New Cobb County Commission Chairwoman Cupid fields residents questions

Cobb Commission Chair Lisa Cupid gives the State of the County address at the Roxy Theatre at Truist Park Monday, March 8, 2021. STEVE SCHAEFER FOR THE ATLANTA JOURNAL-CONSTITUTION
Cobb Commission Chair Lisa Cupid gives the State of the County address at the Roxy Theatre at Truist Park Monday, March 8, 2021. STEVE SCHAEFER FOR THE ATLANTA JOURNAL-CONSTITUTION

Credit: Steve Schaefer

Credit: Steve Schaefer

In her speech to nearly 200 people at a Cobb County Chamber of Commerce lunch on Monday, newly elected County Commission Chairwoman Lisa Cupid spoke in general terms about how she wanted to lead.

But that evening at the Sewell Mill Library and Cultural Center near the intersection on Lower Roswell Road, Cupid stood before a few dozen residents and addressed particular issues impacting every day life.

Cupid, a Democrat and the only African American woman elected to lead Cobb’s five-member board of commissioners, took questions big picture and small: about the county’s growing cultural diversity and population; on zoning issues; and traffic at a particular Smyrna intersection.

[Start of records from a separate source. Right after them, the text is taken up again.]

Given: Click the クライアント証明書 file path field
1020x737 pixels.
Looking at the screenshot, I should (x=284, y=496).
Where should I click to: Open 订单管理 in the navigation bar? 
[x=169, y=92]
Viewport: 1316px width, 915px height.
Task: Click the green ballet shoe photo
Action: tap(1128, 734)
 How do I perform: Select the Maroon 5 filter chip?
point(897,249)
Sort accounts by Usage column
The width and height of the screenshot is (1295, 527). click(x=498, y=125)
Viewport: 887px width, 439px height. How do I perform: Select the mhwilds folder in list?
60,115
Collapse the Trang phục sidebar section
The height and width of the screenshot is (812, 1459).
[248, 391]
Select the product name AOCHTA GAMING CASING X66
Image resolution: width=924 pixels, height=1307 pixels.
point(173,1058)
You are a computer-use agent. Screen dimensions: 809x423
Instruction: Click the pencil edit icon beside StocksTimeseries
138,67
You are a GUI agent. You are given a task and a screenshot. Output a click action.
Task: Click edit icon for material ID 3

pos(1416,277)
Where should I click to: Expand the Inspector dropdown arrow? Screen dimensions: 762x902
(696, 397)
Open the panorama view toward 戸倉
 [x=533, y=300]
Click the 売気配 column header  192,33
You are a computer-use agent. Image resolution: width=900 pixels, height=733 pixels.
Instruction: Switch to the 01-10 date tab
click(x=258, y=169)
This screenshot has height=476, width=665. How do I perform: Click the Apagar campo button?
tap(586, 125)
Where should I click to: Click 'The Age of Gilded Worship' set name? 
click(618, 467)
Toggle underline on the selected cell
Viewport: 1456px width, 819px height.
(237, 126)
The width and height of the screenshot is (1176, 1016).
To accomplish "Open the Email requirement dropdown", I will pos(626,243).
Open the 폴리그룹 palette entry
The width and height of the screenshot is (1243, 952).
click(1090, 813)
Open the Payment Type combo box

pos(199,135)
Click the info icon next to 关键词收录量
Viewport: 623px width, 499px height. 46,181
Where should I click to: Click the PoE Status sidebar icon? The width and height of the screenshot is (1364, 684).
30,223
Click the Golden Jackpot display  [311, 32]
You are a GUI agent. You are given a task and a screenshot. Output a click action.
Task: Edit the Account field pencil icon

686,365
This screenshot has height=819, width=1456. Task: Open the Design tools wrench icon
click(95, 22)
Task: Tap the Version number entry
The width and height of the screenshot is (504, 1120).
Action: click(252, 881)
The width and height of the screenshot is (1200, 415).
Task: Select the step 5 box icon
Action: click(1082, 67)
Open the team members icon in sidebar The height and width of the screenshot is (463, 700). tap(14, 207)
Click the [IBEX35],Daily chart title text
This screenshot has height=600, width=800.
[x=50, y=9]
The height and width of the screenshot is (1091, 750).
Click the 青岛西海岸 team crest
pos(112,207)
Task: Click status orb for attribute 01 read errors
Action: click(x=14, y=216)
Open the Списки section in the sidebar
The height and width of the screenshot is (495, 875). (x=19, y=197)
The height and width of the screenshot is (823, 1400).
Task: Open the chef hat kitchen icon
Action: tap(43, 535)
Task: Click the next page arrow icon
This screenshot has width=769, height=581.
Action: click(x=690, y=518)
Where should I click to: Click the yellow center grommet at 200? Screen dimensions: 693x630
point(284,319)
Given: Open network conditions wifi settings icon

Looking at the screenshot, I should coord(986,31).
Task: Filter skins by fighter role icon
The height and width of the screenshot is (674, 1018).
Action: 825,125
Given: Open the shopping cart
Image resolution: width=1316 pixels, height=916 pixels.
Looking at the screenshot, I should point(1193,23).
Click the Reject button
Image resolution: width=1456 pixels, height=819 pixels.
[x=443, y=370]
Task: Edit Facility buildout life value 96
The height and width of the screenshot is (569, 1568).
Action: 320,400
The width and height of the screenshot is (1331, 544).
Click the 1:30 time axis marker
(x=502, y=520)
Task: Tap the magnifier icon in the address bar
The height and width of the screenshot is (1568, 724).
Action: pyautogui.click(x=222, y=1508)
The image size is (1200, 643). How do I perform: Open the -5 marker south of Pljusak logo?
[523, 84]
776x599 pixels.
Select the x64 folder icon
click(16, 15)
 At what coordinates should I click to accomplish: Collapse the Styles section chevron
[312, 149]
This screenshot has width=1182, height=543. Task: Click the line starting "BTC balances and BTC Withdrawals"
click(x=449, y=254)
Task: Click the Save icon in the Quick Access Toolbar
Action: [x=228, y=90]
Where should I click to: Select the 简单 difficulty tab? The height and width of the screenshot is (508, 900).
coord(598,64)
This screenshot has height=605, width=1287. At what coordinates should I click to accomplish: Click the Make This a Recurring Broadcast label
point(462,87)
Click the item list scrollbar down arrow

The crowd asking the questions skewed older and reflected the county’s growing diversity.

Cupid spoke most specifically about inclusivity and her position on expanding the board, which now is led exclusively by women, three of whom are African American.

Cupid, whose parents immigrated from Guyana, South America, said she was interested in establishing a multicultural group to listen to the concerns of different communities in Cobb, explore the benefits that a diverse population brings and to advise the county’s leadership.

“I can tell you growing up as a first generation American, there are some nuances and some strengths when you come from other places,” Cupid said.

Cupid was not enthusiastic about expanding the number of commissioners in light of the county’s other needs. Fulton County, for example, has a seven-member board.

“If I had a choice to add more commissioners or more people serving our communities by way of staff, I would choose the latter,” Cupid said. “If we have gaps in service, we have gaps in people who can respond directly. It’s one thing for a constituent to call me. But when you call me, I’m calling a staff member.”

Cupid, a three-term district commissioner, defeated Republican incumbent Mike Boyce in November. Two other Democrats, also African American women, won seats on the commission last fall.

Cupid’s victory has often been cited as a prominent example of Cobbs’ changing demographics and shifting political landscape.